Source data
--- START ---

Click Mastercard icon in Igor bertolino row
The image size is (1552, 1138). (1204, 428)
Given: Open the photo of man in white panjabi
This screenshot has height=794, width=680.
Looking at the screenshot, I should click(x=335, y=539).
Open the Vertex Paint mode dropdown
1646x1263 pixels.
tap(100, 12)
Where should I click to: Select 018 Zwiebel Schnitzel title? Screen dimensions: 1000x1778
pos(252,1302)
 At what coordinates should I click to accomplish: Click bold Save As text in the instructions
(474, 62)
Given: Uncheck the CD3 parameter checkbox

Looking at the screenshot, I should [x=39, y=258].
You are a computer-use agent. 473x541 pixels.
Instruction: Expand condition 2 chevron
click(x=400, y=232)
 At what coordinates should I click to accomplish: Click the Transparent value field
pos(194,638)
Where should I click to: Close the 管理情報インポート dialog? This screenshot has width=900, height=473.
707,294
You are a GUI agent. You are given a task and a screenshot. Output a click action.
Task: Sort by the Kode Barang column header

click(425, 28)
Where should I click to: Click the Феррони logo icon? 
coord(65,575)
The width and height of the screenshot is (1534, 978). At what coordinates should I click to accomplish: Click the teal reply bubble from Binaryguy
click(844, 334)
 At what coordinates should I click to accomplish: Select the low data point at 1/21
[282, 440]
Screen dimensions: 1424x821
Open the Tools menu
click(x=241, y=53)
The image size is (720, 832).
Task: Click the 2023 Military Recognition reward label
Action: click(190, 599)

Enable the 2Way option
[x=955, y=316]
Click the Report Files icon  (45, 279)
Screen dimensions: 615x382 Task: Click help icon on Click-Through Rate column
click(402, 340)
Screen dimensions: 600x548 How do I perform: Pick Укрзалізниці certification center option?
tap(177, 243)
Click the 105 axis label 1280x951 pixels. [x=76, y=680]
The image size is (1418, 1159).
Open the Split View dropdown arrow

--- END ---

▸ **Required work**:
Your answer must be the full set of entries, copied exactly.

▸ **Result of this exercise**:
Click Mastercard icon in Igor bertolino row
The image size is (1552, 1138). (1204, 428)
Given: Open the photo of man in white panjabi
This screenshot has height=794, width=680.
Looking at the screenshot, I should click(x=335, y=539).
Open the Vertex Paint mode dropdown
1646x1263 pixels.
tap(100, 12)
Where should I click to: Select 018 Zwiebel Schnitzel title? Screen dimensions: 1000x1778
pos(252,1302)
 At what coordinates should I click to accomplish: Click bold Save As text in the instructions
(474, 62)
Given: Uncheck the CD3 parameter checkbox

Looking at the screenshot, I should [x=39, y=258].
You are a computer-use agent. 473x541 pixels.
Instruction: Expand condition 2 chevron
click(x=400, y=232)
 At what coordinates should I click to accomplish: Click the Transparent value field
pos(194,638)
Where should I click to: Close the 管理情報インポート dialog? This screenshot has width=900, height=473.
707,294
You are a GUI agent. You are given a task and a screenshot. Output a click action.
Task: Sort by the Kode Barang column header

click(425, 28)
Where should I click to: Click the Феррони logo icon? 
coord(65,575)
The width and height of the screenshot is (1534, 978). At what coordinates should I click to accomplish: Click the teal reply bubble from Binaryguy
click(844, 334)
 At what coordinates should I click to accomplish: Select the low data point at 1/21
[282, 440]
Screen dimensions: 1424x821
Open the Tools menu
click(x=241, y=53)
The image size is (720, 832).
Task: Click the 2023 Military Recognition reward label
Action: click(190, 599)

Enable the 2Way option
[x=955, y=316]
Click the Report Files icon  (45, 279)
Screen dimensions: 615x382 Task: Click help icon on Click-Through Rate column
click(402, 340)
Screen dimensions: 600x548 How do I perform: Pick Укрзалізниці certification center option?
tap(177, 243)
Click the 105 axis label 1280x951 pixels. [x=76, y=680]
The image size is (1418, 1159).
Open the Split View dropdown arrow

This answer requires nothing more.